Arabic: Rumman Punica granatum; Lythraceae/ Punicaceae
While native to Iran and its neighboring countries, the pomegranate was cultivated in ancient times all around the Mediterranean and throughout the Arabian Peninsula. It is a deciduous tree or large shrub that produces excellent fruit under semiarid conditions.
How to use: 1) Eat the fleshy seeds to enjoy a delicious, slightly tart flavor; 2) Dry the seeds and use in cooking; 3) Extract the juice from the seeds for a refreshing drink or as a flavoring agent in cooking; 4) Dry the outer peelings and crush them for culinary, cosmetic or medicinal purposes. 5) Boil pomegranate peelings in water, then strain and drink the liquid; if more concentrated, the liquid can be used as a dye for clothes; 6) Dry the peelings, then grind and mix with henna to make it darker and provide skin nourishment.

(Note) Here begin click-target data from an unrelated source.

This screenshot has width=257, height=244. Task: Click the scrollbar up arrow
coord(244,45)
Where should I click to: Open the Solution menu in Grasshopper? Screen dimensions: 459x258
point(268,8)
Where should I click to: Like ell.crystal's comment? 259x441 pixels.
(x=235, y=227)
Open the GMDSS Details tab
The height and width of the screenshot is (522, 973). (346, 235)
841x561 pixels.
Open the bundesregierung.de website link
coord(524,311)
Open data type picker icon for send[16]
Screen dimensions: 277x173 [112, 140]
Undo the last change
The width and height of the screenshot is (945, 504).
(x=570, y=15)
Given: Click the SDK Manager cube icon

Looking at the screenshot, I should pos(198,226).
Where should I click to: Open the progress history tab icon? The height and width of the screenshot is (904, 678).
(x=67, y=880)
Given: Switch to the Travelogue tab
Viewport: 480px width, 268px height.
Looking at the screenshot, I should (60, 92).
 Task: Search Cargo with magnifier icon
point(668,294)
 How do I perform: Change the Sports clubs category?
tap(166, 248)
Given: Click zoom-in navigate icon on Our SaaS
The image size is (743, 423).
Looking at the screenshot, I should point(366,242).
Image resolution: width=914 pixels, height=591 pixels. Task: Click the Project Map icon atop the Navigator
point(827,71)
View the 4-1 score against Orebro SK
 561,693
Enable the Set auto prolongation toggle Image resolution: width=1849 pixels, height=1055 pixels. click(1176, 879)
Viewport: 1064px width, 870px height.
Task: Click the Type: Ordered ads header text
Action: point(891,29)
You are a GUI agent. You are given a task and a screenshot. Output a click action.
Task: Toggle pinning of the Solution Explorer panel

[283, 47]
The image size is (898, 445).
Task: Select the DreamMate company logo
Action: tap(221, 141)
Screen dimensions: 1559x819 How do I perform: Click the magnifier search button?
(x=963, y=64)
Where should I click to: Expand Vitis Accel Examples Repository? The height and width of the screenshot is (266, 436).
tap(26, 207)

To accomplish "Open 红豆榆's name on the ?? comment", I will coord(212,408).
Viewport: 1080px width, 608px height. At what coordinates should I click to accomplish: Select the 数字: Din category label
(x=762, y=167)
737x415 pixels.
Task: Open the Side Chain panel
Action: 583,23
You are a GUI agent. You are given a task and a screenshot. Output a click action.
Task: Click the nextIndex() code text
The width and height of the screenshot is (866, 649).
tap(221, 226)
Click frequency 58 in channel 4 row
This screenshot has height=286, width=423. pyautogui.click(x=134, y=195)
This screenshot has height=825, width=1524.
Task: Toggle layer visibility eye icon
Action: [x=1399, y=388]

In the kitchen: Pomegranate seeds have a sweet-sour taste. Crushed or whole, they often garnish salads, couscous, hummus and other Middle Eastern dishes. Dried pomegranate seeds and pomegranate syrup are also popular in cooking. Pomegranate juice is a refreshing drink on hot summer days. Pomegranate juice stains indelibly, so it’s wise to wear protective clothing when cooking with it.
Remedies across Arabia: Powdered pomegranate peelings are used on burns and to treat infection on external cuts and wounds. Soaked pomegranate peelings are used for sore throats, stomach aches and indigestion. To treat indigestion, pomegranate peelings are dried, then boiled, and the water drunk. Rose water can be added for flavor. Pomegranate soaked in boiled water is used with honey for heart trouble.
Did you know?
  • Pomegranate seeds are rich in vitamin C and are a good source of dietary fiber.
  • Commercially produced pomegranate syrup is called grenadine.
  • The Romans called the pomegranate fruit punicum, the Latin name for Carthage, because they believed that the best pomegranates came from there.
  • The Spanish name for the pomegranate is granada, and its fruit appears on Granada’s city seal.
  • Pomegranate is believed to be the inspiration for the hand-tossed explosive called a grenade. When a pomegranate is dropped on a hard surface, it bursts and seeds are tossed everywhere. The military borrowed the modern French name for the fruit, grenade.